→ **RECORDS SHOWN**

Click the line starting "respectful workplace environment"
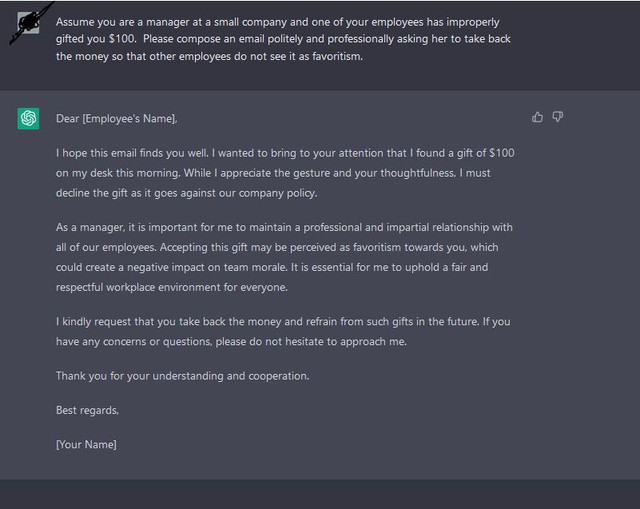[x=172, y=287]
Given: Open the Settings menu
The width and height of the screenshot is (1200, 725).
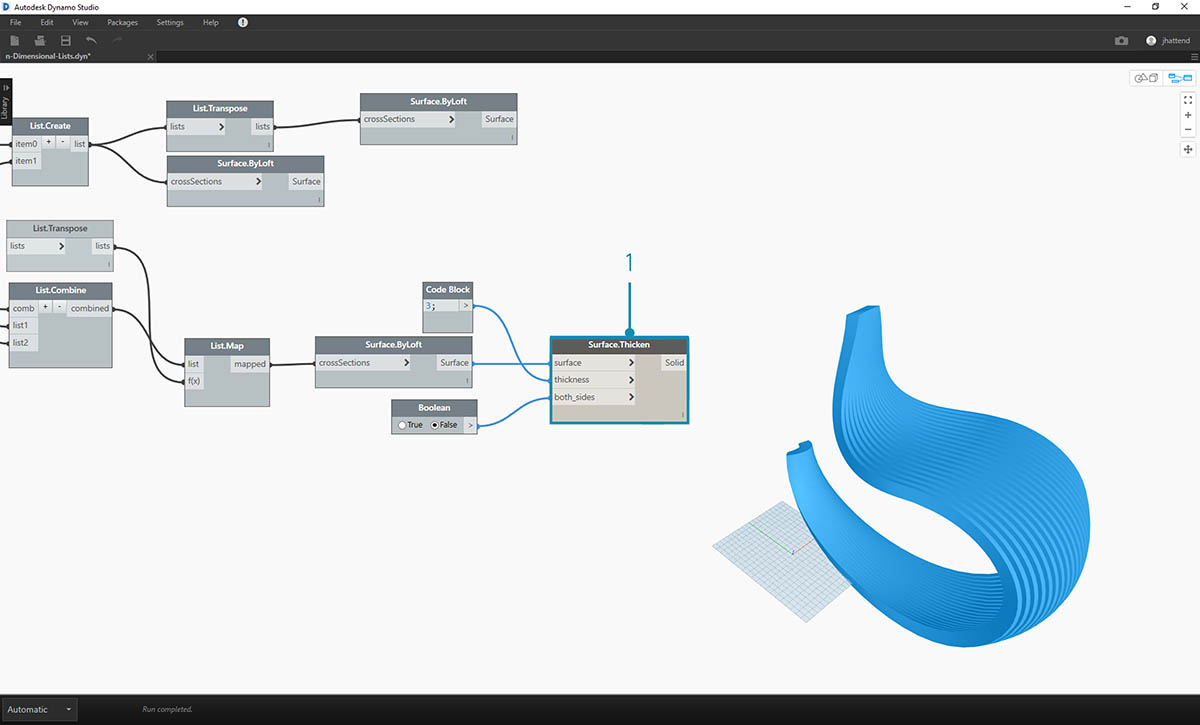Looking at the screenshot, I should (170, 22).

→ **INSTRUCTIONS FOR THE TASK**
What is needed is every line from the one with "The width and" to the final line of the listing above, set down exactly and with the pictures left out.

→ **SOLUTION FOR THIS PROBLEM**
The width and height of the screenshot is (1200, 725).
Looking at the screenshot, I should (170, 22).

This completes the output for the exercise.